> _抽出テキスト_
%%

見出し画像

リーダーは牽引しない。

本物のリーダーは皆を引っ張るもの...
何年か前、SNSで見つけた1枚の写真を手にしたスタッフから、「先生はいつも僕らを先頭で引っ張ってくれるリーダーですね」、そんな言葉を投げかけてくれたことがありました。
 特に意識もせずに今まで働いていたつもりでしたが、そんなように見てくれているのかと、ほくそ笑んだ覚えがあります。
 確か、エジプトのピラミッドに石を運ぶような絵でした、
A:本物のリーダーは皆の先頭に立ち石を引っ張っる。
B:ダメなリーダーは石の上に座り、鞭で「働け〜働け〜」と。
スタッフは、私を前者だと言うので、一瞬嬉しい気がしたが、その頃から「本当にそうなのか、それがいいのか」と違和感を感じ始めていました。

今度は自分の番だ

 院長同士で集まると「最近の若い奴は...」と話が出るのが常なのですが、単なる愚痴は、スッキリしても発展性に欠けることが多く出来るだけ乗らないようにしている。と言っても若者を世代で分けて括るみたいに、自分も同じように愚痴をこぼしたいときはある。

%%

> _記録の抜粋_
%%

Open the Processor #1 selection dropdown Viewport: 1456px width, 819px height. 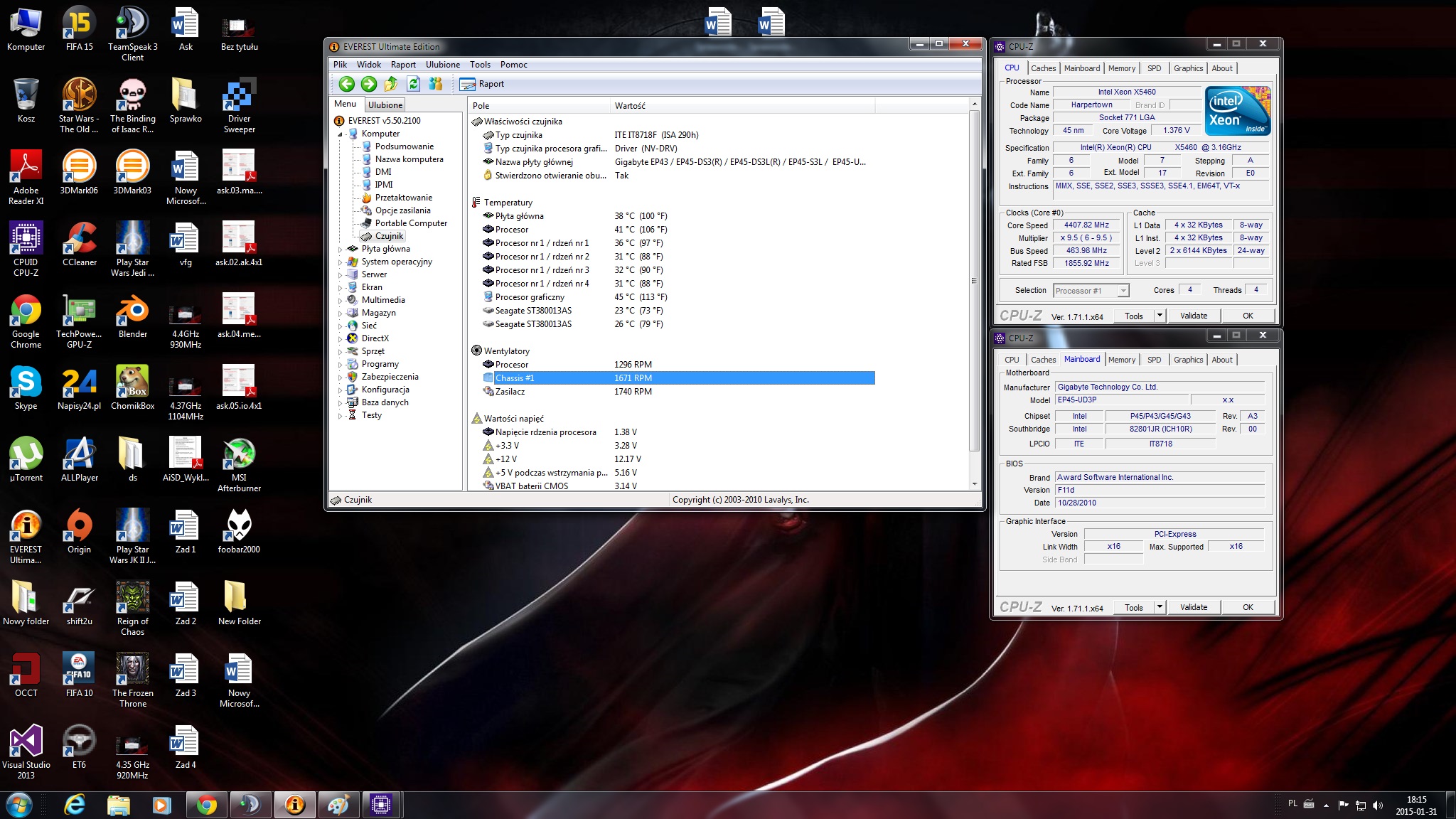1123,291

%%
%%

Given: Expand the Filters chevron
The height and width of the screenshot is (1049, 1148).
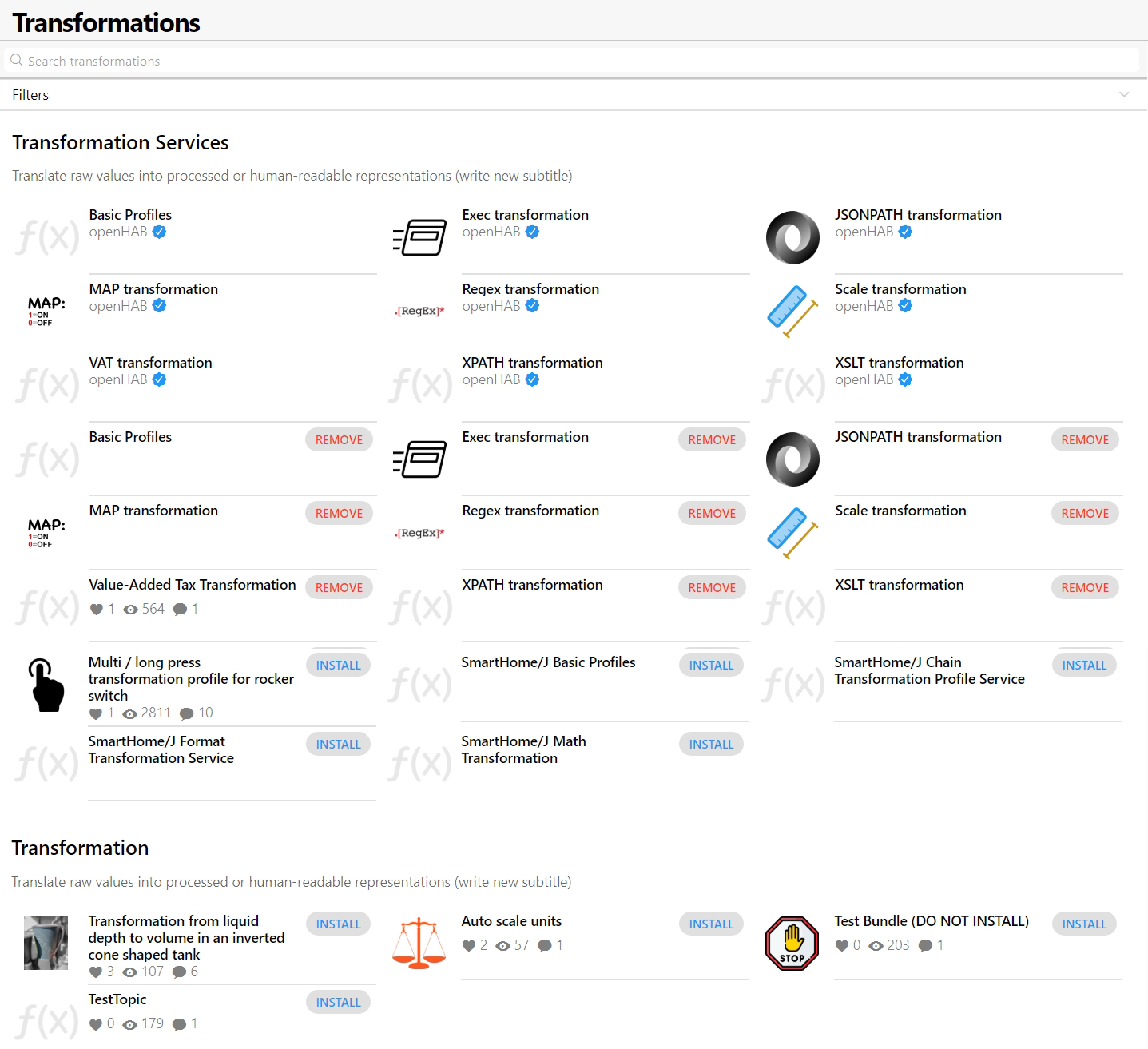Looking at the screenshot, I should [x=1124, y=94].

%%

> _課題_
リーダーのあり方を論じた文章を、最後の文のあとから書き継ぐこと。

> _結果_
ただ、先輩にガンガン意見を言い生意気だった20代の自分を、「最近の若い奴は」と思われていたに違いない。だからこそ、上も下も世代を超えて理解するよう努めてきたつもりであった。
 ただここ数年、新卒で入社してくる若者は、自分の子供と同じ、またはそれよりも下の年齢になってきた。業界の先輩という気持ちにプラスして、父親の気持ちが入る時がある、「俺と同じ立場になったらわかる」「結婚したらわかる」「親になったらわかるよ」みたいな言葉は息が詰まる。これがどうも仕事を教えていく上で邪魔で仕方ない。感覚が近かった世代から違い、子供ほど年齢が離れてきた。

見て盗む

 自分の時代、盗むとは言葉は悪いが、実際仕事は目で盗み覚えた。師匠の会話の一語一句も聞き逃さず、繰り返し使うことで、本当の自分の話し方を忘れるほど、自分のものにした。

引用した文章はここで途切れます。